We live in an era in which we get told round-the-clock what to believe, how to behave, who to become and where to belong, yet at the same time we're urged to live 'authentically' and remain true to ourselves. How can we make sense of this? How can we identify what really makes us itch, or what we love? How can we seamlessly reconcile our competing desires and obligations? How can we balance individual resolve and achievement with a sense of collective understanding and well-being? Moreover, how should we define what a successful life is?
PATHS OF MEANING is a book about growth and development, with a slightly rebellious flair, calling on readers to never surrender the gift of inquiry and wonder. Part heuristic, part anecdotal and part contemplative, it examines the crucial role that symbolic thought and creativity have played in the evolution of our species, and how this uniquely strange and evocative ability may hold the key for designing our present and future. It celebrates the full spectrum of human capacity, and asks us to gauge the degree to which we cherish - or downplay - our talents and passions. It questions the sincerity of corporate mantras such as 'doing well by doing good', eliciting a clear distinction between 'value creation' and the now popular yet wobbly 'stakeholder value' narrative. It analyzes some of the remarkable qualities that make up effective leaders and teams, and points to the essential ingredients that might help us maneuver through life with greater personal courage and professional resilience.
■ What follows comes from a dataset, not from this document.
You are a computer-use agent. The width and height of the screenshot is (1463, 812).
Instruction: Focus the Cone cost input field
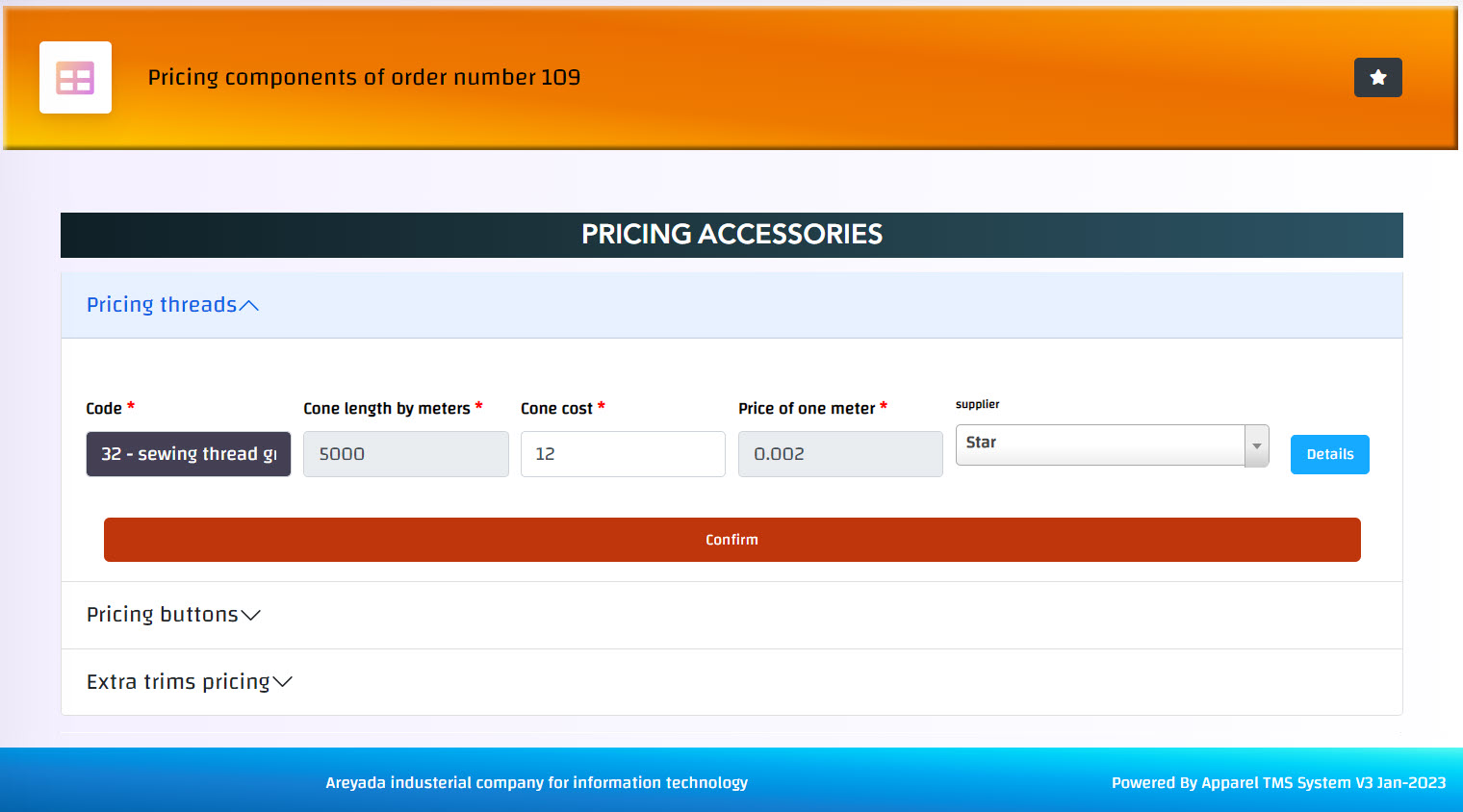623,454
While discussing the work of influential authors, as well as drawing on the legacy of innovators, trailblazers and polymaths, Christian Filli helps us reflect on our creative potential, frameworks of meaning and universal values. He explores some of the misconceptions about the nature of progress, the role of conflict, and the pursuit of mastery. He juxtaposes the dangers of self-righteousness, standardization and conformity with the beneficial effects of constructive disagreement, lifelong learning and interdisciplinary thinking. And he ponders whether we have what it takes to really become a mature global society.